BEGIN RECORDS TO PROCESS

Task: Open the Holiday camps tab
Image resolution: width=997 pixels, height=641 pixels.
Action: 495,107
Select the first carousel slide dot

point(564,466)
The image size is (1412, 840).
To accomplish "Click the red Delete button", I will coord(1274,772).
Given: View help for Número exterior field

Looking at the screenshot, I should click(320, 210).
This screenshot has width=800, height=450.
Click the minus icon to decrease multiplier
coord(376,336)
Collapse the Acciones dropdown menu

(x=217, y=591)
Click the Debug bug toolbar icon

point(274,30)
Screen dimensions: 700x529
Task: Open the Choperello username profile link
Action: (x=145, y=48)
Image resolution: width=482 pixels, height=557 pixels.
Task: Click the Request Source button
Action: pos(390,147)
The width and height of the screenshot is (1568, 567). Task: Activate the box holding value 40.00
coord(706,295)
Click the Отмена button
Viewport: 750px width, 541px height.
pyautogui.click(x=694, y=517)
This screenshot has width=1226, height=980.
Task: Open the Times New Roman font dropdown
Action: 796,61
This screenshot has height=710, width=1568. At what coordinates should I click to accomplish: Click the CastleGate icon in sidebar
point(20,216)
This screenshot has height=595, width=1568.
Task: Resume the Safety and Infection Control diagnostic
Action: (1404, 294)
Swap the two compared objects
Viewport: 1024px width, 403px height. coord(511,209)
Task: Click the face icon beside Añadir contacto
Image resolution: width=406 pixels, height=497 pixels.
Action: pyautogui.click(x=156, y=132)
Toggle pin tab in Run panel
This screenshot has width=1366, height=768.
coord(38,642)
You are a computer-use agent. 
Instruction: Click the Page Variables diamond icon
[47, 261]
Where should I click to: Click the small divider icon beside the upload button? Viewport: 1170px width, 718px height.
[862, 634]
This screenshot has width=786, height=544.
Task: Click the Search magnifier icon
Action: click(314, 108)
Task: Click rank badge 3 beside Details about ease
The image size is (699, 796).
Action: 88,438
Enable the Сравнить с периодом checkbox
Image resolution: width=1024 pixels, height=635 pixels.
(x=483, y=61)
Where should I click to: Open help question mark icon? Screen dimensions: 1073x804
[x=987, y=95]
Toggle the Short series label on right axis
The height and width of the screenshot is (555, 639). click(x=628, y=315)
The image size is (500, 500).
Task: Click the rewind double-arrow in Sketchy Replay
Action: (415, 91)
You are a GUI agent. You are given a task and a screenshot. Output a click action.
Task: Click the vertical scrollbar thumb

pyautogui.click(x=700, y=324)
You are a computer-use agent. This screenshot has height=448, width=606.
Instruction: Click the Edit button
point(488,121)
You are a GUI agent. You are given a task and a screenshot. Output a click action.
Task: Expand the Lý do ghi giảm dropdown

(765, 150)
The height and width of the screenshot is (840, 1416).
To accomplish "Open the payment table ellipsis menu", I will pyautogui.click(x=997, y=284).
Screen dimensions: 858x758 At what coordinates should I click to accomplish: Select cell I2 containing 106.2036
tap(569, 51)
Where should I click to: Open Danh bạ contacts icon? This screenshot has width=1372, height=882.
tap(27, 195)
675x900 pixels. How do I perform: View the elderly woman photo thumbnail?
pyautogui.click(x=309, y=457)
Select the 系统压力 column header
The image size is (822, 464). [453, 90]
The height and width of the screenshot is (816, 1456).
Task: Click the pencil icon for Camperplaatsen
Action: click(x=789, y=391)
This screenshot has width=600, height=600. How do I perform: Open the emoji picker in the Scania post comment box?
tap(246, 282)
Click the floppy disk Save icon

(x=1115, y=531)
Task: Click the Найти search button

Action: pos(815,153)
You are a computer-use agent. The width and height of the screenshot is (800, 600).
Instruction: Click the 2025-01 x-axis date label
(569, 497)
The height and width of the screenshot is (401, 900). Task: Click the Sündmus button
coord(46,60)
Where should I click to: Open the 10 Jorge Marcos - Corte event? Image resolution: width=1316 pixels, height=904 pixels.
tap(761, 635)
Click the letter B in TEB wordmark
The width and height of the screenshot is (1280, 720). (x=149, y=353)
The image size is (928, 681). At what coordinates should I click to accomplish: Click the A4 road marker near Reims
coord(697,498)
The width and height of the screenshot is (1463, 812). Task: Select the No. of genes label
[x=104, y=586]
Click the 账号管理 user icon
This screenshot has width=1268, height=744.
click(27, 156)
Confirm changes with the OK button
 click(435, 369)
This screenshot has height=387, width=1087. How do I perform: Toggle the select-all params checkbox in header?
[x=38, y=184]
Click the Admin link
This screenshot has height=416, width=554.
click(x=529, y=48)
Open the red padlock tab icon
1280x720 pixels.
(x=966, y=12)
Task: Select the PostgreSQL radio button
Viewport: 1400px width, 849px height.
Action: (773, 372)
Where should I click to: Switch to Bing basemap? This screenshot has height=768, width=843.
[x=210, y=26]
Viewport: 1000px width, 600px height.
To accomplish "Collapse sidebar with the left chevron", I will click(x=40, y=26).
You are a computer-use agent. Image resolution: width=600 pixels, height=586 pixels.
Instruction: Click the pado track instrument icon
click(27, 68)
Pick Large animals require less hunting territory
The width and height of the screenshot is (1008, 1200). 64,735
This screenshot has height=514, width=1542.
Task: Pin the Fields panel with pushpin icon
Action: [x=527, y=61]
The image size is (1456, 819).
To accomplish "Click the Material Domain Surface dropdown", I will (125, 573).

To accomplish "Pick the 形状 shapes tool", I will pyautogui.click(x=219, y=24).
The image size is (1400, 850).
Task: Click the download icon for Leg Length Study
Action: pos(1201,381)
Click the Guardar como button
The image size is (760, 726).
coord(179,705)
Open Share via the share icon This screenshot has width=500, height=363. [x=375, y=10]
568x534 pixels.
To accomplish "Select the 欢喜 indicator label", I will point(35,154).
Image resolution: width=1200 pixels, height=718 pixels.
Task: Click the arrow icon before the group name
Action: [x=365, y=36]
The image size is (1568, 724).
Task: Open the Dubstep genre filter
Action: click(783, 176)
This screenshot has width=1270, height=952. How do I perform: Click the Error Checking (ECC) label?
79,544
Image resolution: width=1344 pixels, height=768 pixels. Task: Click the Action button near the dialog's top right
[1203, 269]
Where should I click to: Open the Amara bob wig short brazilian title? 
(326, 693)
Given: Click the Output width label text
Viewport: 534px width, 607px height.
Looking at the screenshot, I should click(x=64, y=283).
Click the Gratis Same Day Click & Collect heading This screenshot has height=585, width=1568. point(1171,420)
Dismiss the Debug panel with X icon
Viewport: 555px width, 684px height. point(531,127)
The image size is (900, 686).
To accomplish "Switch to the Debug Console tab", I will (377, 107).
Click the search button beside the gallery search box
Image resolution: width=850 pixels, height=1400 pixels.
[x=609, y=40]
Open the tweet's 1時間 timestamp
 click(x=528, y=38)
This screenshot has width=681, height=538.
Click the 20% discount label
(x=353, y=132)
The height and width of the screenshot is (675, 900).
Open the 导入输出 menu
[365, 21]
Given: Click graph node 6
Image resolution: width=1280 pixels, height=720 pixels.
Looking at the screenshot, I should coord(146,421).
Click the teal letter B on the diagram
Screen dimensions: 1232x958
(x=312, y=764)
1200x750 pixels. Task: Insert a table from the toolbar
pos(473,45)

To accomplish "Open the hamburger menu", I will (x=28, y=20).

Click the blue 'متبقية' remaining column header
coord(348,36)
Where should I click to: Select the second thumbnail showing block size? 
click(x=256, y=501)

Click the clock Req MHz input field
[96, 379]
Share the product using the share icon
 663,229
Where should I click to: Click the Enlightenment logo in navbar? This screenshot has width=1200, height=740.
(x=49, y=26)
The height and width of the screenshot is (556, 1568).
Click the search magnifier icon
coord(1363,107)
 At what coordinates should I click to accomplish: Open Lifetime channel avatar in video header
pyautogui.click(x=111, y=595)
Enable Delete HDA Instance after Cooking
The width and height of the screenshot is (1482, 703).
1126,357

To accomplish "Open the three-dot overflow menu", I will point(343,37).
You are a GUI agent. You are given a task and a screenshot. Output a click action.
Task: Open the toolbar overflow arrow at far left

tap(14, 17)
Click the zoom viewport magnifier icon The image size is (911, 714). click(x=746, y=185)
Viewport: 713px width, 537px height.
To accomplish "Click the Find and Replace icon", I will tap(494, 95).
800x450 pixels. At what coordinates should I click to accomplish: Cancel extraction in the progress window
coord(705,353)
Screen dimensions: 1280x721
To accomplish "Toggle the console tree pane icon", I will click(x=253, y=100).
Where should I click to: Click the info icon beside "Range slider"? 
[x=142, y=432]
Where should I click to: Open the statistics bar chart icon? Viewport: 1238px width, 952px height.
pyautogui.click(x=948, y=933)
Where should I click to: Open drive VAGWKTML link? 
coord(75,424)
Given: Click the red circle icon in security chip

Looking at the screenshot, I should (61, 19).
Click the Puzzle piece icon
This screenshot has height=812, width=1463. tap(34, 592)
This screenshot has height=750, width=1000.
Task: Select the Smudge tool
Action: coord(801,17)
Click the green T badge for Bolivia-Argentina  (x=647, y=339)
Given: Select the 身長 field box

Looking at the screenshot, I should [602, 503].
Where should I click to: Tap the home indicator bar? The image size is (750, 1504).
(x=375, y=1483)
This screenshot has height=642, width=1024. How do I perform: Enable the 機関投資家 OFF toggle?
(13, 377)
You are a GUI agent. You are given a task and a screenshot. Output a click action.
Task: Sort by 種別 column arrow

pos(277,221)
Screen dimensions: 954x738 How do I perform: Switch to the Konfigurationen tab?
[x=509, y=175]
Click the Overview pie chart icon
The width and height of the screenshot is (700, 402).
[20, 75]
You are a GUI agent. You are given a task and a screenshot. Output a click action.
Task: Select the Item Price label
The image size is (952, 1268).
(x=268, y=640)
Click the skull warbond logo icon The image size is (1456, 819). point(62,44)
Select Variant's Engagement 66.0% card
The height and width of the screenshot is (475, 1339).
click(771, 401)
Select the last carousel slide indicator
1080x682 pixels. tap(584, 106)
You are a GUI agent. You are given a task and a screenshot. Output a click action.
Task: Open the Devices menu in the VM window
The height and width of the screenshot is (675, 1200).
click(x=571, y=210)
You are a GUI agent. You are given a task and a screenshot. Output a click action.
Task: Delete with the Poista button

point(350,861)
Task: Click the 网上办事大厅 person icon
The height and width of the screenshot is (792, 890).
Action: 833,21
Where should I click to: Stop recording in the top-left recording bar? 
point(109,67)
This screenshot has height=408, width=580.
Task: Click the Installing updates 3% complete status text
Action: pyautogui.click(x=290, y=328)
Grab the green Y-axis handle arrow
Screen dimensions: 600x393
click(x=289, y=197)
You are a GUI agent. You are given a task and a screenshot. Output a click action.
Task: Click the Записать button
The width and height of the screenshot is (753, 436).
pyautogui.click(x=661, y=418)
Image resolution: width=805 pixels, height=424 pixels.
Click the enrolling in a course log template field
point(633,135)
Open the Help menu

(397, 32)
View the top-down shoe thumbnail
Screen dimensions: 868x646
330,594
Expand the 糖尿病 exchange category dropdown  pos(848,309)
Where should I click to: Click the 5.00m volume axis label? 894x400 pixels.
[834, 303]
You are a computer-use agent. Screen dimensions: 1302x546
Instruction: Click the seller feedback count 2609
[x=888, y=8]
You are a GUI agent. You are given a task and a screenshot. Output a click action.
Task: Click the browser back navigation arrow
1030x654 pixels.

END RECORDS TO PROCESS

*WHAT YOU NEED TO DO*
From the material above, set down exactly the lines starting at the one with "This screenshot has width=1268, height=744." and ending at the one with "568x534 pixels.", end lines included.

*SOLUTION FOR THIS PROBLEM*
This screenshot has width=1268, height=744.
click(27, 156)
Confirm changes with the OK button
 click(435, 369)
This screenshot has height=387, width=1087. How do I perform: Toggle the select-all params checkbox in header?
[x=38, y=184]
Click the Admin link
This screenshot has height=416, width=554.
click(x=529, y=48)
Open the red padlock tab icon
1280x720 pixels.
(x=966, y=12)
Task: Select the PostgreSQL radio button
Viewport: 1400px width, 849px height.
Action: (773, 372)
Where should I click to: Switch to Bing basemap? This screenshot has height=768, width=843.
[x=210, y=26]
Viewport: 1000px width, 600px height.
To accomplish "Collapse sidebar with the left chevron", I will click(x=40, y=26).
You are a computer-use agent. Image resolution: width=600 pixels, height=586 pixels.
Instruction: Click the pado track instrument icon
click(27, 68)
Pick Large animals require less hunting territory
The width and height of the screenshot is (1008, 1200). 64,735
This screenshot has height=514, width=1542.
Task: Pin the Fields panel with pushpin icon
Action: [x=527, y=61]
The image size is (1456, 819).
To accomplish "Click the Material Domain Surface dropdown", I will (125, 573).

To accomplish "Pick the 形状 shapes tool", I will pyautogui.click(x=219, y=24).
The image size is (1400, 850).
Task: Click the download icon for Leg Length Study
Action: pos(1201,381)
Click the Guardar como button
The image size is (760, 726).
coord(179,705)
Open Share via the share icon This screenshot has width=500, height=363. [x=375, y=10]
568x534 pixels.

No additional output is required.